Так многое, по существу своему кажущееся нравственно-прекрасным, в зависимости от обстоятельств быть нравственно-прекрасным перестает: исполнять обещания, быть верным соглашению, возвращать принятое на хранение — все это, переставая быть полезным, становится дурным в нравственном отношении. Впрочем, о том, что кажется полезным, но противно справедливости, так как производит лишь впечатление дальновидности, сказано, думается мне, достаточно. (96) Но так как в первой книге мы вывели обязанности из четырех источников нравственной красоты[863], то будем придерживаться этих же источников, когда станем доказывать, сколь враждебно доблести то, что полезным кажется, но таковым не является. Мы рассмотрели и вопрос о дальновидности, которой хочет подражать злонамеренность[864], и вопрос о справедливости, которая всегда полезна[865]. Остаются два раздела о нравственной красоте: один касается величия и превосходства возвышенной души[866], другой — воспитания души и самообладания благодаря воздержности и умеренности[867].
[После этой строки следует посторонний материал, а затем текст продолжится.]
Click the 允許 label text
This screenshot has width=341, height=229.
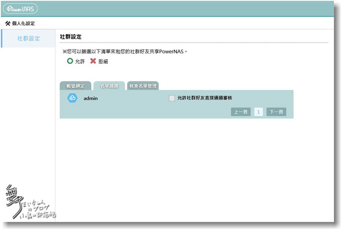[x=80, y=62]
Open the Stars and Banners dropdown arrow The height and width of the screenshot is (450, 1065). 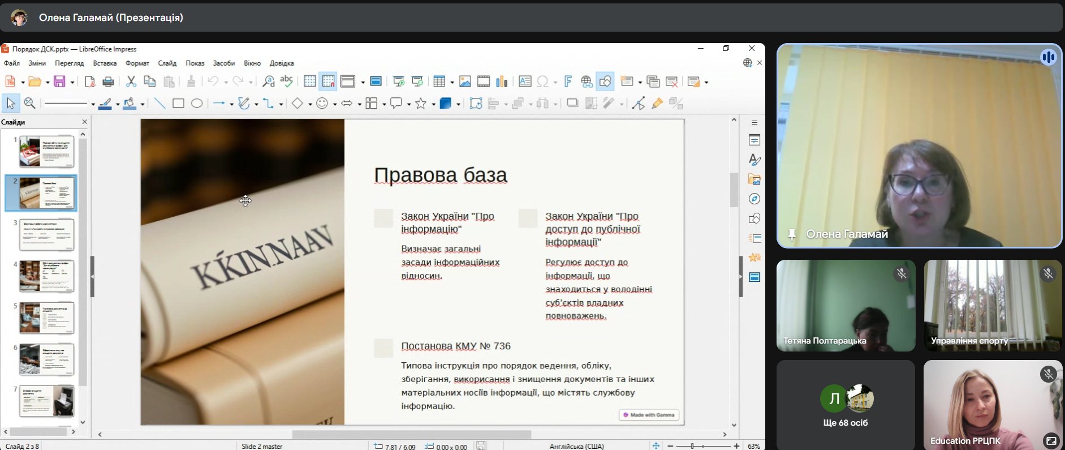pos(433,104)
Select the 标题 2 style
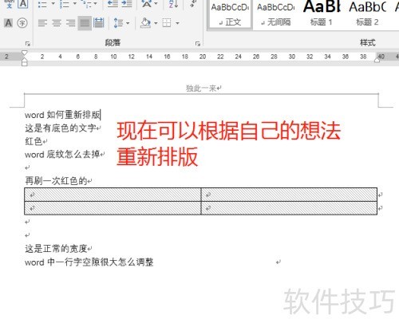Viewport: 399px width, 331px height. tap(367, 14)
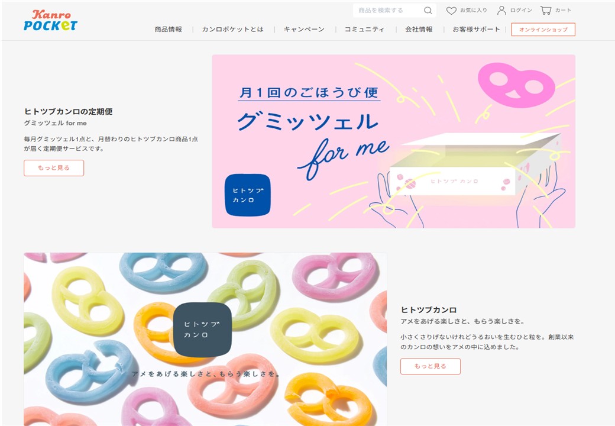Click the ヒトツブカンロの定期便 heading
Image resolution: width=615 pixels, height=426 pixels.
(68, 112)
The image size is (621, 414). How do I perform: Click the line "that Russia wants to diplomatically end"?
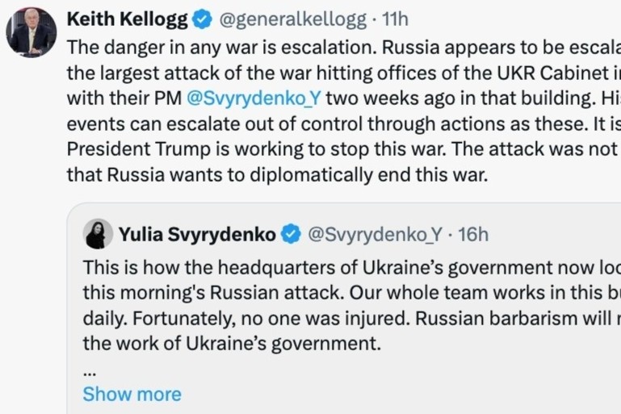click(277, 176)
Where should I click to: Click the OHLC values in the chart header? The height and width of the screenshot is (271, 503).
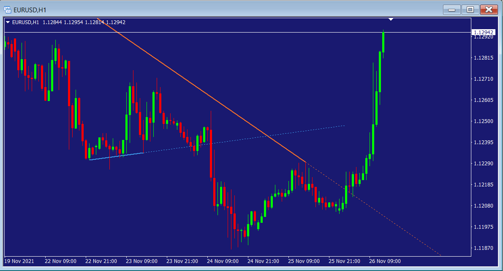[x=84, y=22]
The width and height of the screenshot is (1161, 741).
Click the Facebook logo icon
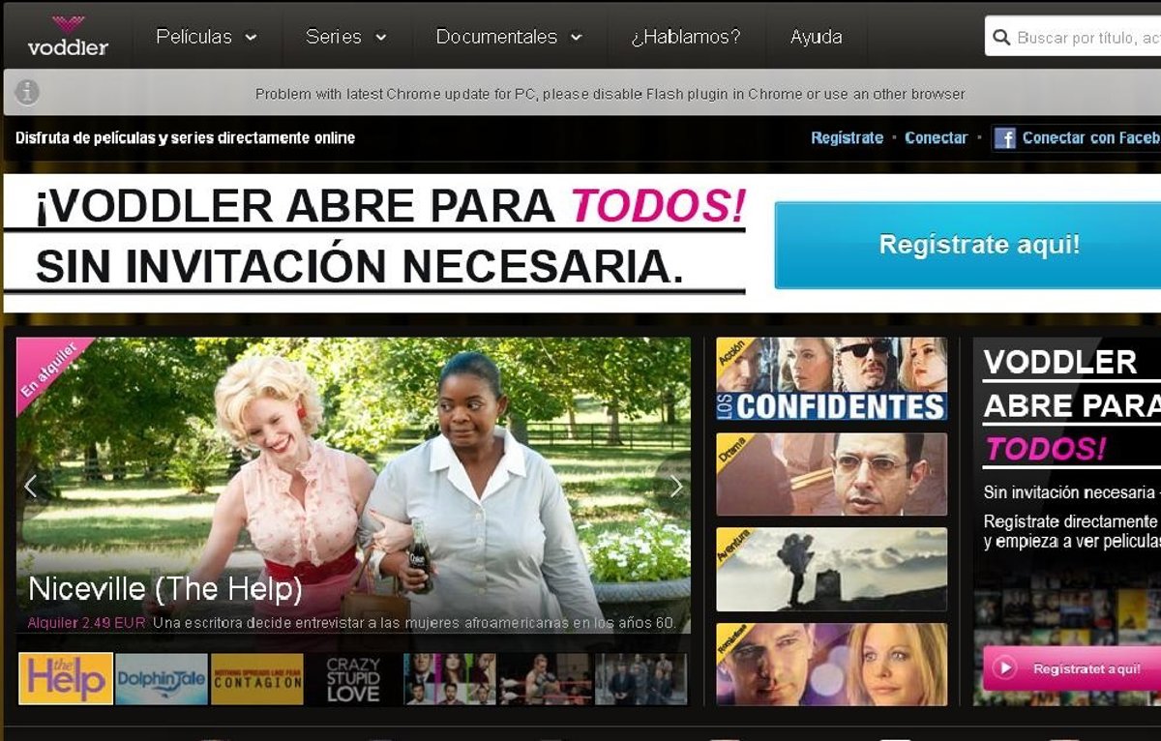click(1004, 138)
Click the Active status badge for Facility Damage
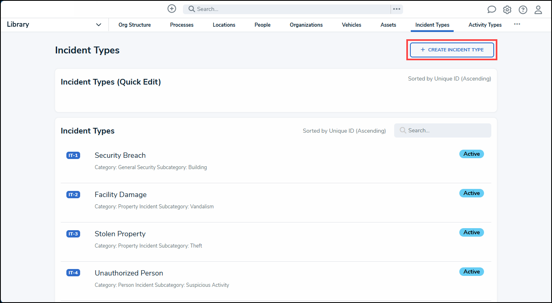 point(471,193)
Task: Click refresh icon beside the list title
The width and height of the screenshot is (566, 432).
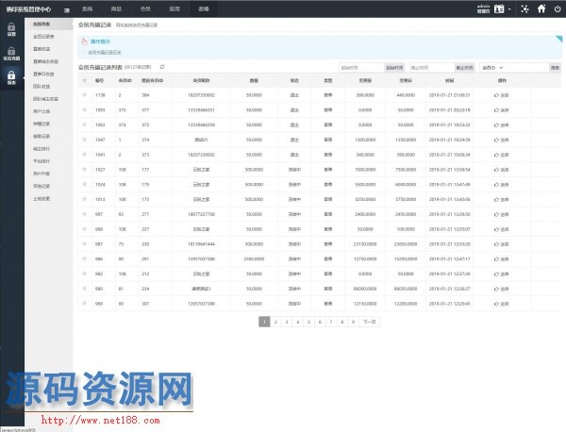Action: (x=162, y=67)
(XXVI, 97) Улиссу казалось полезным, — во всяком случае, таким его нам представили поэты в своих трагедиях; ибо у Гомера, свидетеля надежнейшего, такого подозрения насчет Улисса нет, — итак, трагедии обвиняют его в том, что он, притворившись безумным, хотел уклониться от участия в походе[868]. Намерение, не прекрасное в нравственном отношении, но полезное, как кое-кто, пожалуй, скажет, — царствовать и в праздности жить на Итаке вместе с родителями, женой и сыном[869]. А ты? Думаешь ли ты, что какое-нибудь блистательное деяние, совершенное среди каждодневных лишений и опасностей, сравнится с этим спокойствием? Я, со своей стороны, нахожу нужным последнее презреть и отвергнуть, так как то, что не прекрасно в нравственном отношении, по моему мнению, даже не полезно. (98) Что, по твоему мнению, предстояло бы услыхать Улиссу, упорствуй он в своем притворстве? Хотя он и совершил величайшие подвиги на войне, он все же услыхал бы от Аякса[870]:

(99) Право, для него было бы лучше сразиться, уже не говорю — с врагами, но даже с морскими волнами, что он и сделал[871], вместо того, чтобы изменить Греции, единой в своей войне против варваров.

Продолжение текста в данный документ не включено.